The Perils Of Running Streaks
Is streak running for everyone? Probably not – running alone is reasonably high impact and not taking a break does increase the risk of injury. The US Streak Running Association have a very good post that explains the risks and everything that goes with the hobby far better than I ever could. In every exercise regime, rest is required in order to allow muscles to recover – so in a typical week, I have one or two one-milers, which I consider rest runs – they take less than 10 minutes and exist to keep the discipline enforced and my running streak going.
You also have to be realistic and listen to your body – I’ve had to cut runs down due to suspicious aches in my shins. And I’ve also always had to be prepared to break the streak, it’s better to let an injury heal before you start a new streak than try to run through an injury and be out for a year. Luckily, that hasn’t come up yet – because while this sort of thing is very easy to type, when an injury does occur, I’m not sure my ego will find resetting that magic number so simple a task.
Yay! Go Running Streaks!
That warning aside, running has been one of the few constants in my life this year (yeah, this is where the introspective, self indulgent bullshit stuff begins – bet you’re glad you read on now, eh?). Despite changing jobs and cities – among many other things – running has kept going alongside all of that stuff, regardless.
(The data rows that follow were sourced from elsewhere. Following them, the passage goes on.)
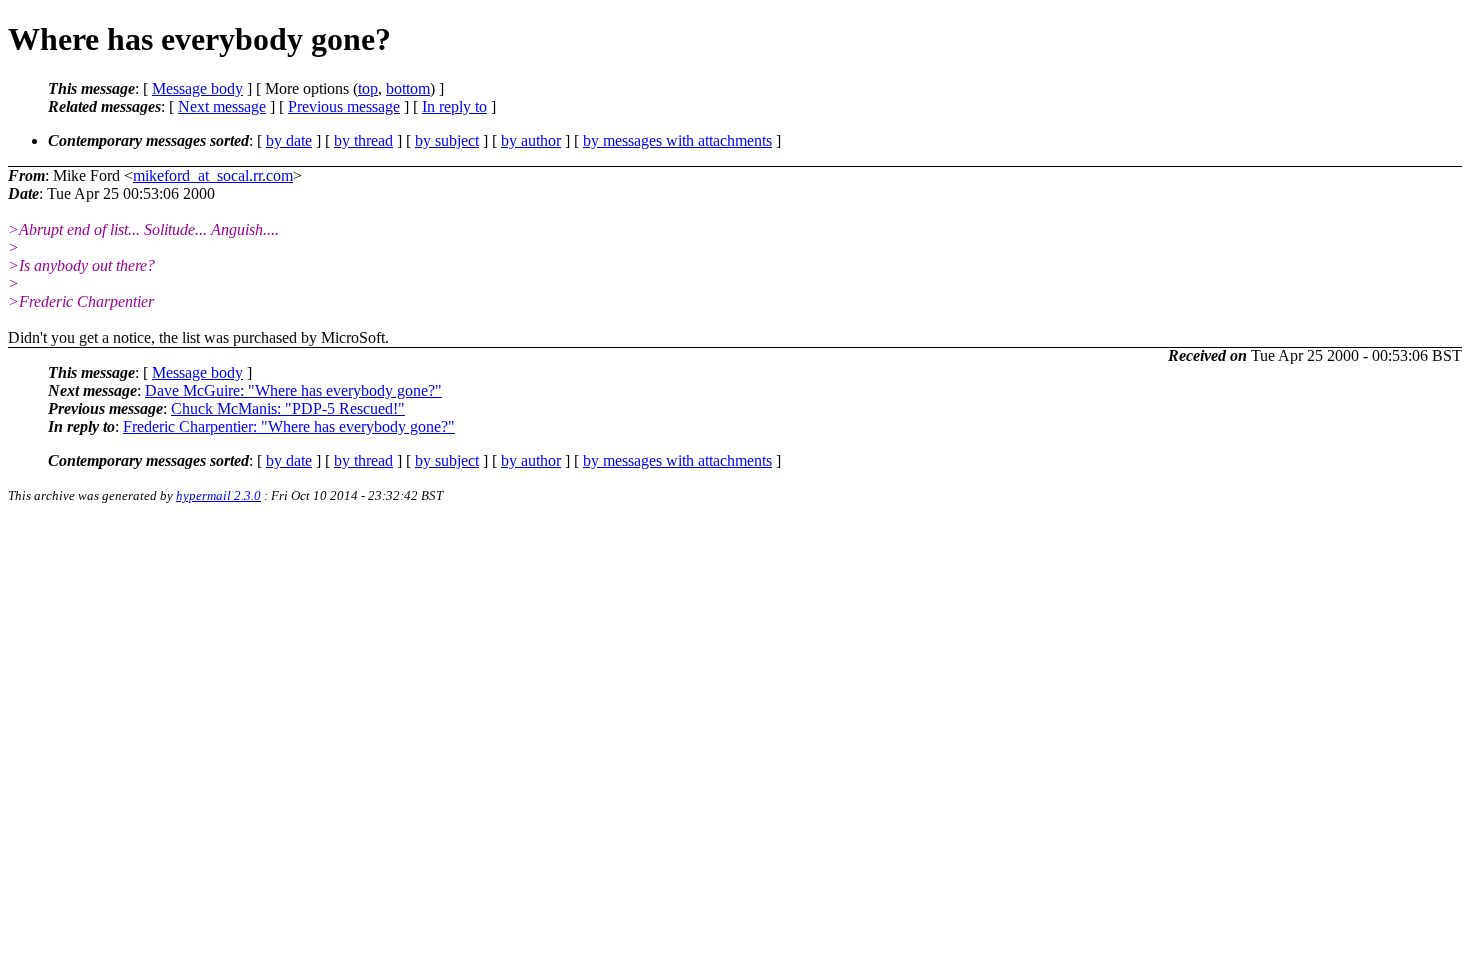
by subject (447, 140)
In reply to (454, 106)
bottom (408, 88)
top (368, 88)
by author (531, 140)
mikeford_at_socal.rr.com (213, 175)
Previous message (344, 106)
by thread (363, 140)
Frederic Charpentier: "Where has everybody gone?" (289, 426)
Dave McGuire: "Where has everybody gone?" (293, 390)
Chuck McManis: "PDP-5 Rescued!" (288, 408)
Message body (197, 88)
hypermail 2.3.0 (218, 495)
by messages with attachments (677, 140)
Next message (222, 106)
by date (289, 140)
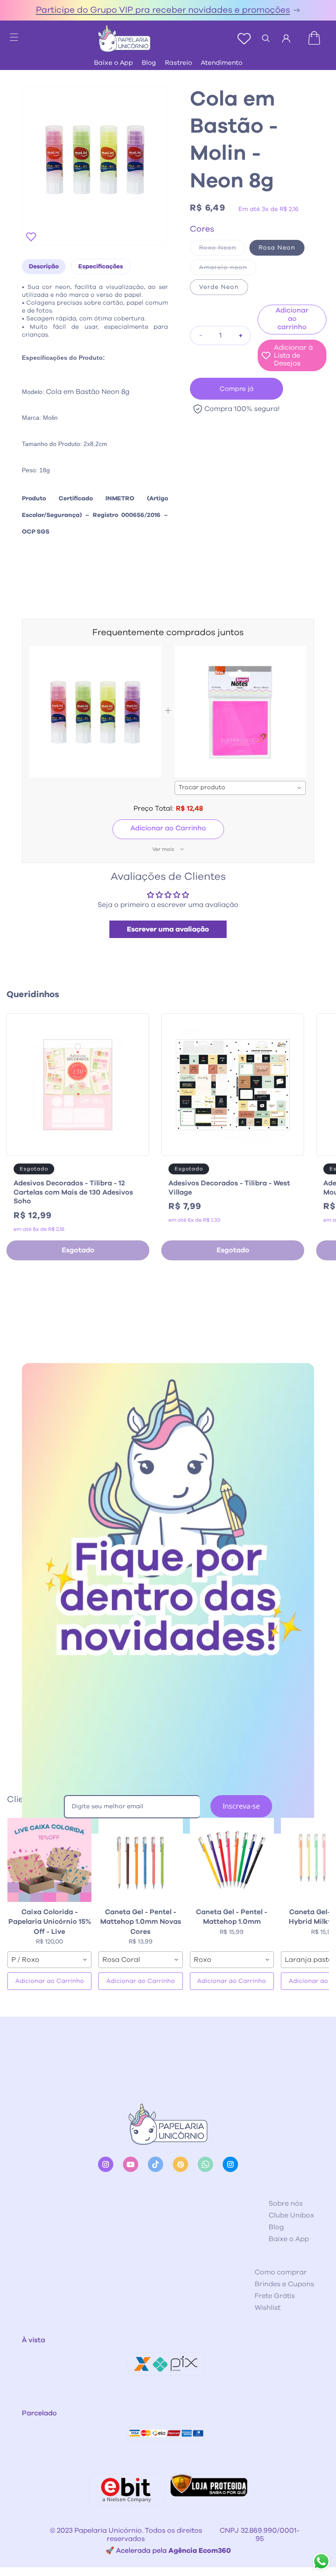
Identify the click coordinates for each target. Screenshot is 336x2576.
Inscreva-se (241, 1806)
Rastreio (178, 63)
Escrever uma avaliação (168, 929)
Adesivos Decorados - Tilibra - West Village (229, 1188)
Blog (149, 63)
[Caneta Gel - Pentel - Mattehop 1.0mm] (232, 1860)
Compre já (237, 389)
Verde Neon (219, 287)
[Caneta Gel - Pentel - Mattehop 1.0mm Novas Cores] (140, 1860)
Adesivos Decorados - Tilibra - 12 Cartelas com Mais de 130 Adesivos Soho (73, 1192)
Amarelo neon (227, 269)
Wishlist (267, 2307)
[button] (9, 34)
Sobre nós (286, 2203)
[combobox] (240, 788)
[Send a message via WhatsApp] (321, 2561)
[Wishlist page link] (244, 38)
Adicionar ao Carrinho (168, 828)
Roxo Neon (222, 250)
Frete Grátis (275, 2295)
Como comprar (281, 2272)
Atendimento (221, 63)
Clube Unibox (291, 2215)
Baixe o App (113, 63)
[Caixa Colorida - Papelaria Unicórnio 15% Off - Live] (49, 1860)
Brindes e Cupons (284, 2284)
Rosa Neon (277, 248)
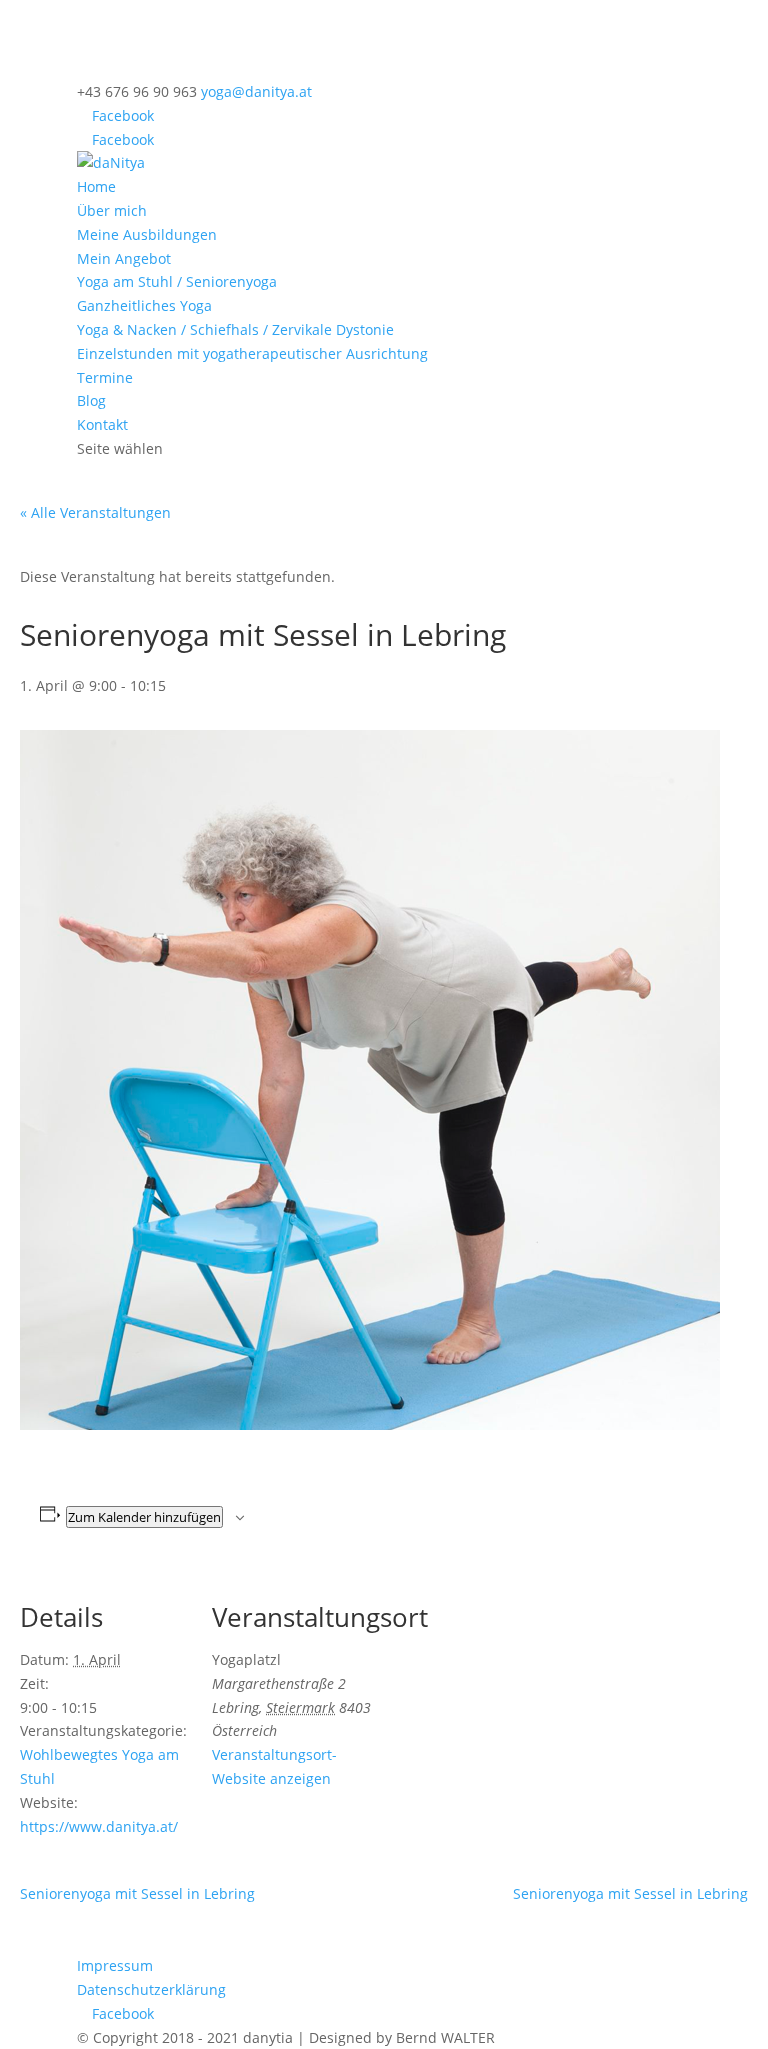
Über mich (112, 210)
It has been something to turn my attention to, something to set goals against, something that has given me a continual sense of achievement, and something to force myself out of the house in order to clear my head. It has been great, both physically and otherwise.
Speaking of achievements, at the beginning of the year I set a target of 500 miles, figuring most of my runs would be in the 1-2 mile mark. But due to training for the Great North Run, my mileage was upped considerably and I ended up hitting 1124 miles on my 365th day. Not too shabby.
So yes, with all this in mind, I would say that starting a streak of any type gives you an incredible impetus to get a task done, and I would recommend it to anyone with a goal to achieve of any sort. Running is a great way of staying active and keeping your head in check, I’d recommend that too.
I was going to post about my goals for 2013 here, but that seems to have developed a life of its own and should hit this website in the next week. Cheers for reading this far – and if you haven’t had enough of my self-indulgent running bollocks, I post updates on dailymile and I sometimes natter on about it on twitter.
Which raises a great oversight in this post – how do I not forget the odd run? Well I prioritise the run as the first thing I do everyday. I don’t eat, I have a glass of water if I’m dehydrated (always sure to hydrate if I was drinking the night before), and then I just run. I find it hard to run with food in my stomach anyway – I’m just conscious of it being there, so I guess this system works pretty naturally for me. Even long runs don’t justify food yet (15 miles is about the longest I’ve ever gone). I guess this is a similar solution to disciplining myself as saver’s use to make sure they ‘pay themselves first’ – which I’m sure works nicely.